_Assignment_
Your answer should be one number: the count of lines in the data below that include "computer".

Start of Given data

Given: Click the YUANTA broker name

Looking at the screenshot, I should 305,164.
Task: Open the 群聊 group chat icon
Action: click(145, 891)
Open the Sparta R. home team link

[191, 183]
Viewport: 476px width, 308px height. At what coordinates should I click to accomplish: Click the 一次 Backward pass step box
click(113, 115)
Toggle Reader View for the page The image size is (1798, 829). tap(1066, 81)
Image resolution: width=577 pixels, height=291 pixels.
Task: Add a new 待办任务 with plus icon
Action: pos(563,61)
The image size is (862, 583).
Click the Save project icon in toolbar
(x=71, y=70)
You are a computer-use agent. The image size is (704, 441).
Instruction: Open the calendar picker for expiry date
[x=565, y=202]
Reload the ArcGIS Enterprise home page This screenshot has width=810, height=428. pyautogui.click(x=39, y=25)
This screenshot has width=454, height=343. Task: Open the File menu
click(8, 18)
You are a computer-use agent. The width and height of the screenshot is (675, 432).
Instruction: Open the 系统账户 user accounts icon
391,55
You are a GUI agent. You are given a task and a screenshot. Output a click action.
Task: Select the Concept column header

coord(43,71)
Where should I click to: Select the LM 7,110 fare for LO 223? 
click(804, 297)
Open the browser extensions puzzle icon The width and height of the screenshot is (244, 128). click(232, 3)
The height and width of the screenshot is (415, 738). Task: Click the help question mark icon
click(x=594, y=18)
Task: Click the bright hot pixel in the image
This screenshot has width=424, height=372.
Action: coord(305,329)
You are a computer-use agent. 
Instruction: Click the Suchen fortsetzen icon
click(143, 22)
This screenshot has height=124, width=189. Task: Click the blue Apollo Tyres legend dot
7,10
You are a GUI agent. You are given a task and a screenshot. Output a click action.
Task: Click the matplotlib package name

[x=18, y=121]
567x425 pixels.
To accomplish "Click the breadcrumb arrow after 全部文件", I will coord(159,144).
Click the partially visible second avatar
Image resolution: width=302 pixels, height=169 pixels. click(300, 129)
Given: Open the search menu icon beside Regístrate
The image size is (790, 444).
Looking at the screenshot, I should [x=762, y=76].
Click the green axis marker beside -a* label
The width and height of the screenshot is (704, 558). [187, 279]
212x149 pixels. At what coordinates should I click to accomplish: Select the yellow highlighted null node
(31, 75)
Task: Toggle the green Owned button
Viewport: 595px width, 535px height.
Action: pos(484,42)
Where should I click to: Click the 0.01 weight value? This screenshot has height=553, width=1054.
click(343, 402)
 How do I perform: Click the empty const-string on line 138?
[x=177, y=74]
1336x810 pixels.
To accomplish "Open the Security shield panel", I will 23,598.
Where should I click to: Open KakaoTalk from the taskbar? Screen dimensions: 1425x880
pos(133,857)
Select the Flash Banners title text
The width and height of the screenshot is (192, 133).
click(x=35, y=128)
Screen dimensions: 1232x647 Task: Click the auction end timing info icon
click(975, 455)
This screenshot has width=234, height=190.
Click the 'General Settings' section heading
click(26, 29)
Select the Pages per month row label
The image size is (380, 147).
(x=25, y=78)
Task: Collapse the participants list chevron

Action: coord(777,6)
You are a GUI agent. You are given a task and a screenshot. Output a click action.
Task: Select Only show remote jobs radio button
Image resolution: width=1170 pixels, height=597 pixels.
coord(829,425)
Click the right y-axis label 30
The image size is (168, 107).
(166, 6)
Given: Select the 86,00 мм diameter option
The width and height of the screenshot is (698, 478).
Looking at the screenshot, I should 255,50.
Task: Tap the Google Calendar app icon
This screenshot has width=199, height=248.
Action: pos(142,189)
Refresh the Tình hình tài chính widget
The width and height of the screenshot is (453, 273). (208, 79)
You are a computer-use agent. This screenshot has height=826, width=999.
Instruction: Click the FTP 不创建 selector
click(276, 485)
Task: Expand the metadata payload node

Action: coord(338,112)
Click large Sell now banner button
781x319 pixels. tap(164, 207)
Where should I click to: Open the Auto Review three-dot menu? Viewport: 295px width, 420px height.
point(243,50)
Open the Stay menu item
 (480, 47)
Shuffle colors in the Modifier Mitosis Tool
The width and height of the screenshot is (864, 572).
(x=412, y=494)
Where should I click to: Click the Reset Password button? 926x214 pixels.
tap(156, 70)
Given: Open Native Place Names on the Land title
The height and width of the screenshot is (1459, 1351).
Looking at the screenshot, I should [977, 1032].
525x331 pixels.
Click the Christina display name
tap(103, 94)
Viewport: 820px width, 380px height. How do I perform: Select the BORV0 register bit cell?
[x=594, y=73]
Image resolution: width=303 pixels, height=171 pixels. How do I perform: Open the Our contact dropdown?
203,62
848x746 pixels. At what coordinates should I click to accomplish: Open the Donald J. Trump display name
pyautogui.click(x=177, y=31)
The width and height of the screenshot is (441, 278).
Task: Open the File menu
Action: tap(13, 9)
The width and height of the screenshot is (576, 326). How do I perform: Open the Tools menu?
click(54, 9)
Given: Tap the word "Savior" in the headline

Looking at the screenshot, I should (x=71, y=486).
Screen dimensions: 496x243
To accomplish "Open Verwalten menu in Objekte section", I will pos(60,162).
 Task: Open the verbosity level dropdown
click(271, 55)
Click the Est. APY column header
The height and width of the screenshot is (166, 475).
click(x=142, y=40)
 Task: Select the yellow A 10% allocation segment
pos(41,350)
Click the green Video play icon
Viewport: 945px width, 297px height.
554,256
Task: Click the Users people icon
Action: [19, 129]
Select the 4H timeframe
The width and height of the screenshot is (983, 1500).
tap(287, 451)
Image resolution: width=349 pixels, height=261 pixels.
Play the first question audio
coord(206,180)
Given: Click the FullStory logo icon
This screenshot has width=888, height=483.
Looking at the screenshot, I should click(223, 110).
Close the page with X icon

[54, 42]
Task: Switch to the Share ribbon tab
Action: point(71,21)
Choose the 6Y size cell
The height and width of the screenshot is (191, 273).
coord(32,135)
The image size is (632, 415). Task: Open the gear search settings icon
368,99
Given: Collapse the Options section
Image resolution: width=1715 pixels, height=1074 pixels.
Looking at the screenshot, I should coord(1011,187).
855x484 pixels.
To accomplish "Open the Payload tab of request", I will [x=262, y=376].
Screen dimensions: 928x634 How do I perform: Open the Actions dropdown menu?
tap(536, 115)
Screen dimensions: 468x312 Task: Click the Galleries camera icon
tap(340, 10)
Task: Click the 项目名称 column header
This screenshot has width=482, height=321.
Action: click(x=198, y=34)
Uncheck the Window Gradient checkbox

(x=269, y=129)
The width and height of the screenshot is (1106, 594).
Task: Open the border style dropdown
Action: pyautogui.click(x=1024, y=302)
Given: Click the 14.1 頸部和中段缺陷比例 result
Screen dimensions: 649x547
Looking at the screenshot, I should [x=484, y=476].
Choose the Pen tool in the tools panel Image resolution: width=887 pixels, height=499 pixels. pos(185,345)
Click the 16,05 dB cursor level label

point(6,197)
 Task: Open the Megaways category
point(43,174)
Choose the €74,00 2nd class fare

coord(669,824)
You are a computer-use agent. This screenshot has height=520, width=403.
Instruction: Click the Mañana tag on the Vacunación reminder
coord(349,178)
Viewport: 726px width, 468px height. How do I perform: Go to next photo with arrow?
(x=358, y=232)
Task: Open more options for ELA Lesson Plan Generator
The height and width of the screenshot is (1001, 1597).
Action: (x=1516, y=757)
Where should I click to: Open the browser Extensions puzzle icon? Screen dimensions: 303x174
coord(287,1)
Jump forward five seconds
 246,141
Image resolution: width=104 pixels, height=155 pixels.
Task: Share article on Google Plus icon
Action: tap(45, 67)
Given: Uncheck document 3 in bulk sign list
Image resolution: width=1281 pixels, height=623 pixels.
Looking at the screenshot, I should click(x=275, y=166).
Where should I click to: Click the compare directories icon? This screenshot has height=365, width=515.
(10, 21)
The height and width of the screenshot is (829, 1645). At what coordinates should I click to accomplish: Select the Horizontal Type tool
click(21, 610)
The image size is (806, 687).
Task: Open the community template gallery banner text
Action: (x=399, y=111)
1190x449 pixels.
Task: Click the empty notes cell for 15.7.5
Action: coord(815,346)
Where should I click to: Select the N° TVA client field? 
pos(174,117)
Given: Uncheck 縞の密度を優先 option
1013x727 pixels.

End of Given data

_Solved exercise_
5